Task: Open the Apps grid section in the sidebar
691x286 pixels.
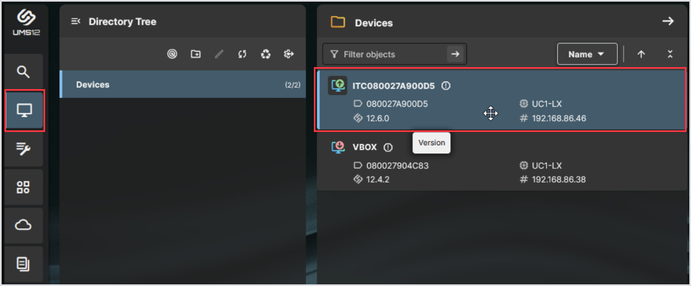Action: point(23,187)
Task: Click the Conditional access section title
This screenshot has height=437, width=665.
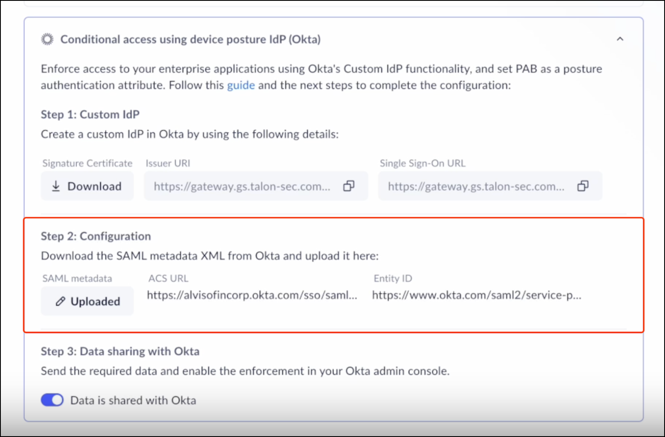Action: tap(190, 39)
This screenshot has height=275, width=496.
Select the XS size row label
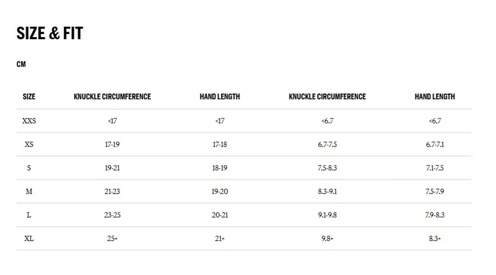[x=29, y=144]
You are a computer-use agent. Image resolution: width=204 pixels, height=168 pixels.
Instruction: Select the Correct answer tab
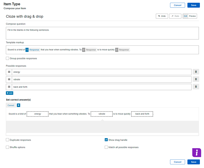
=====
▸ Task details:
Pick out every line above that contains the word "screenshot".

▸ Answer to the exercise:
This screenshot has height=437, width=665.
This screenshot has height=275, width=496.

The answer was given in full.